Page extract:
On 21.06.2007 16:12, Rob Biedenharn wrote:
> On Jun 21, 2007, at 9:47 AM, Stephen Ball wrote:
> 
>> On 6/20/07, Daniel DeLorme <dan-ml / dan42.com> wrote:
>>> That doesn't really explain why the regexp finds an extra empty string.
>>> I know that zero occurrences is one match but after a greedy match that
>>> matches everything, there should be (logically?) no other match. I am no
>>> stranger to regexps and the result is counter-intuitive to me; I would
>>> consider it a bug. Or at least a very very peculiar behavior.
>>>
>>> Daniel
>>
>> It's because the pattern /.*/ matches everything, including the
>> absence of everything. Yes, with the proper regexs you can indeed have
>> tea and no tea at the same time. Certainly peculiar, but occasionally
>> useful.
>> ...
>> -- Stephen
> 
> That still doesn't really explain why "hello".scan(/.*/) => ["hello", ""]
> 
> Why wouldn't it be ["hello", "", "", "", "", "", "", "", "", "", "", "", 
> ... ] since I (or rather the OP) could continue to match zero characters 
> (bytes) at the end of the string forever?  It does seem that it might be 
> that a termination condition is checked a bit later than it should be in 
> this case.

As far as I remember it works like this: first .* matches the whole 
sequence.  Then the "cursor" is placed behind the match, i.e. after the 
last char of the match and matching starts again.  At this place the 
empty sequence matches because we're at the end of the match.  After 
that match the cursor is advanced one step (to avoid endless 
repetitions) and - alas! - we're at the end of the string and matching 
stops.

Raw data:
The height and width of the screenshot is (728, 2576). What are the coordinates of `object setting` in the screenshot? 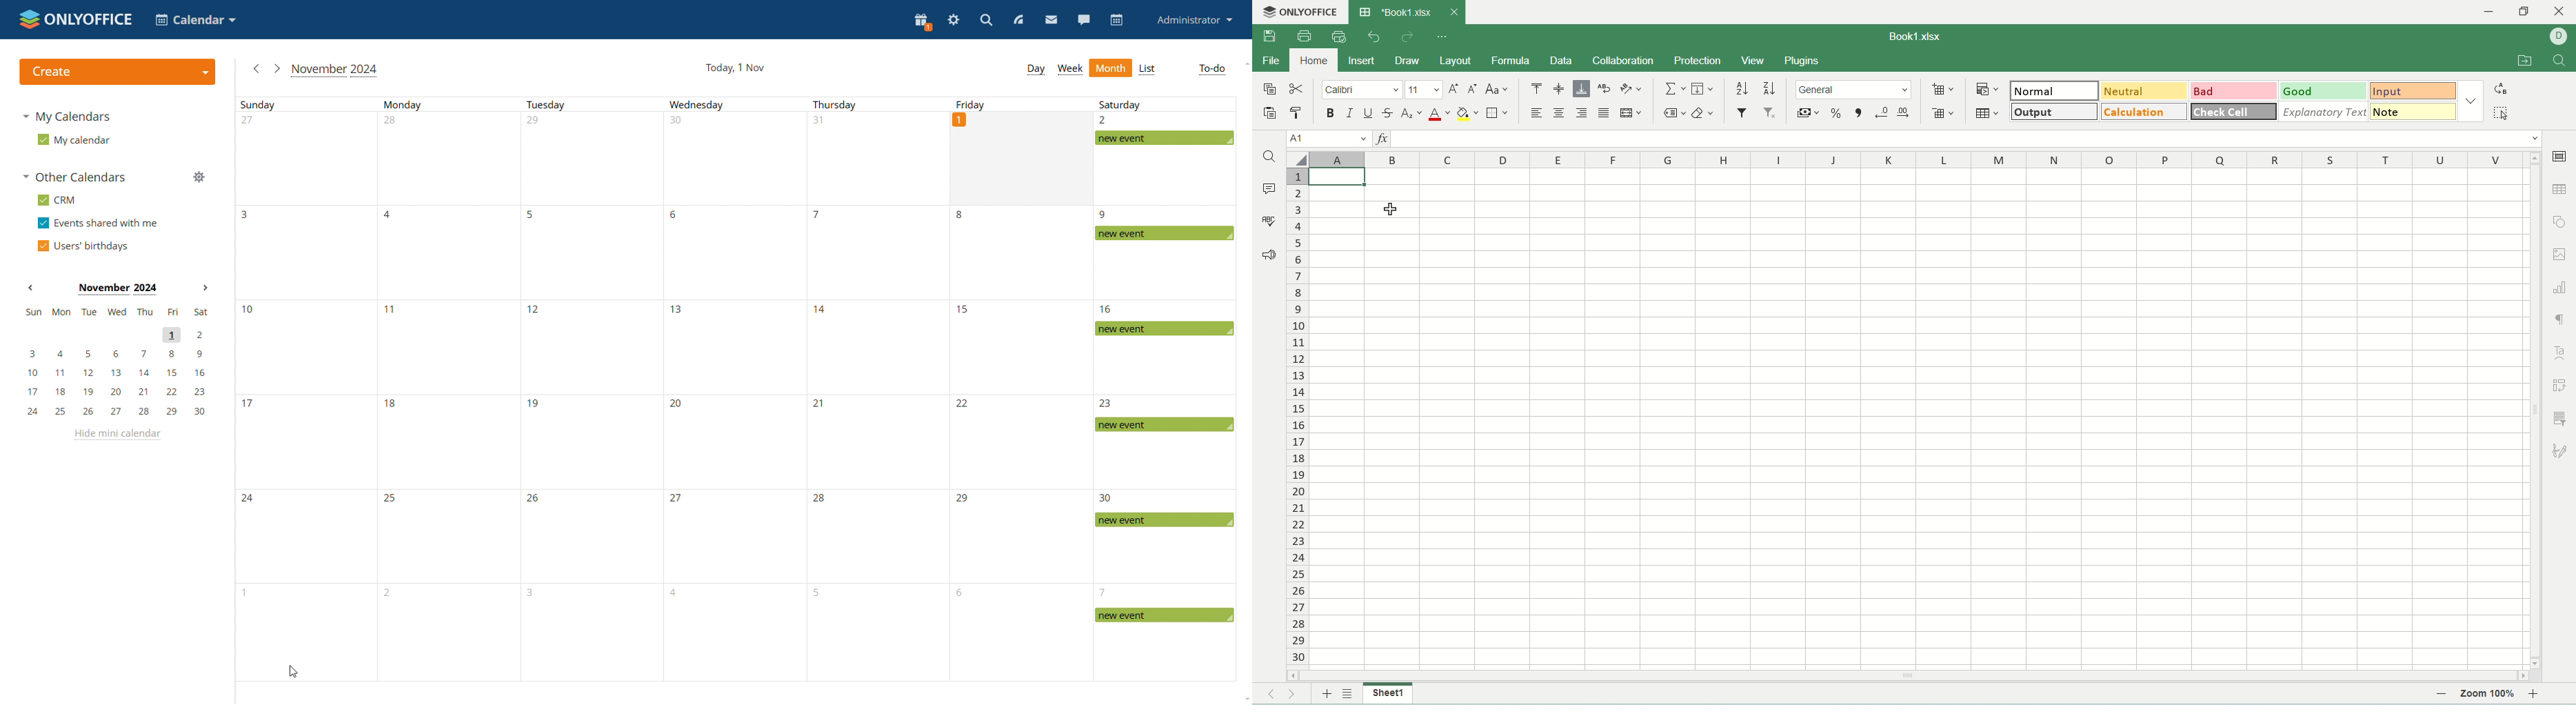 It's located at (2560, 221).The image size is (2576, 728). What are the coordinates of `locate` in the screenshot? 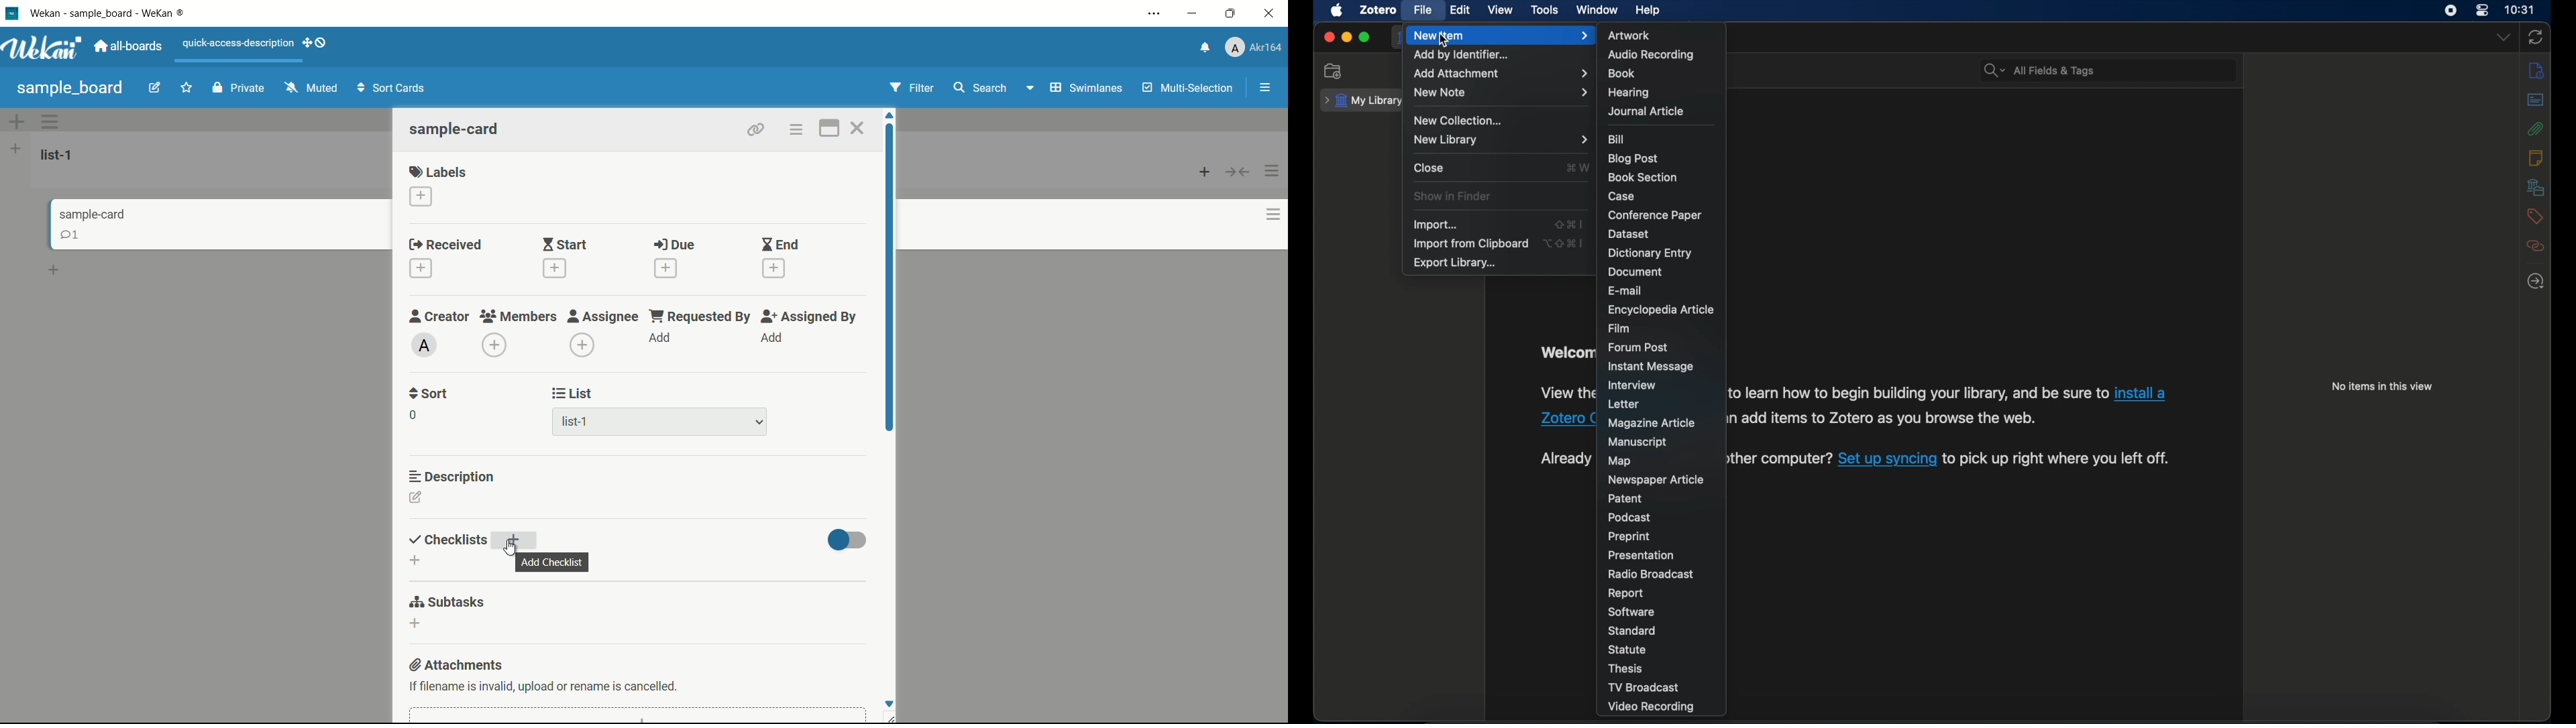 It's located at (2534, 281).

Work required:
Reproduce word for word the part of the regex thread above that starts at "On 21.06.2007 16:12, Rob" and ends at "very peculiar behavior.".

Task answer:
On 21.06.2007 16:12, Rob Biedenharn wrote:
> On Jun 21, 2007, at 9:47 AM, Stephen Ball wrote:
> 
>> On 6/20/07, Daniel DeLorme <dan-ml / dan42.com> wrote:
>>> That doesn't really explain why the regexp finds an extra empty string.
>>> I know that zero occurrences is one match but after a greedy match that
>>> matches everything, there should be (logically?) no other match. I am no
>>> stranger to regexps and the result is counter-intuitive to me; I would
>>> consider it a bug. Or at least a very very peculiar behavior.